Law & Legal Studies

Judicial narrative and rape myths: The Farooqui case

Judicial narrative and rape myths: The Farooqui case

This paper examines the High Court’s and the Supreme Court’s treatment of the high-profile Mahmood Farooqui rape case, as an illustration of how prevalent rape myths inform judicial discourse in rape cases and color the judicial narrative reconstruction of events.

Author

Arun Sagar, Professor, Jindal Global Law School, O.P. Jindal Global University, Sonipat, Haryana, India.

Summary

A criminal trial is constructed around various narratives put forward by the prosecution and by the defense, which then crystallize in the narrative established by the judgment. All these narratives rely on background narrative scripts and cultural assumptions that provide stock character roles and interpretations.

This paper examines the High Court’s and the Supreme Court’s treatment of the high-profile Mahmood Farooqui rape case, as an illustration of how prevalent rape myths inform judicial discourse in rape cases and color the judicial narrative reconstruction of events.

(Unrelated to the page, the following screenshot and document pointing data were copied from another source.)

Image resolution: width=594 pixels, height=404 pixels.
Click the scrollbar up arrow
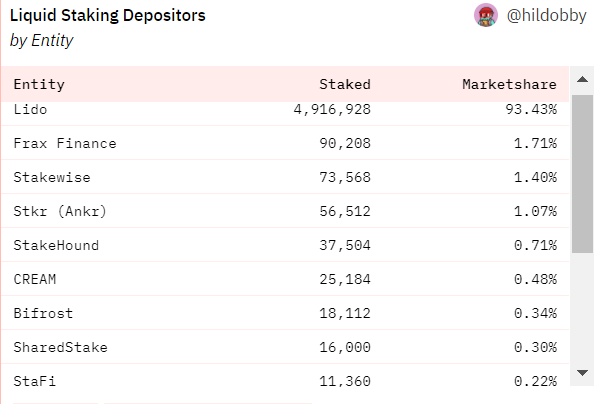[x=582, y=80]
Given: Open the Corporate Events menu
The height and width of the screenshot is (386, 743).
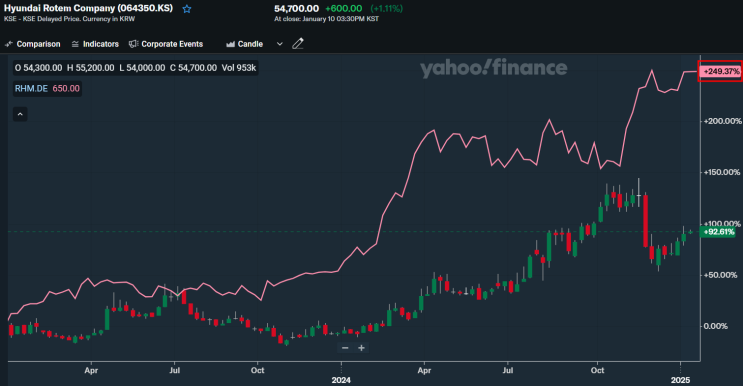Looking at the screenshot, I should (x=166, y=44).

Both appellate courts operate in the discursive register typically used by the defense in rape trials, where the facts of the case are presented in a manner that portrays the complainant as active and the accused as passive, while also evoking tropes of male rationality and female irrationality in the performance of consent, communication, and desire.

These grammatical and rhetorical techniques are employed with respect to the prior interaction between the complainant and accused, and to the complainant’s post facto conduct. Together, these elements operate to reproduce the mythical constructs of ‘real’ rape and of the ‘bad’ rape victim.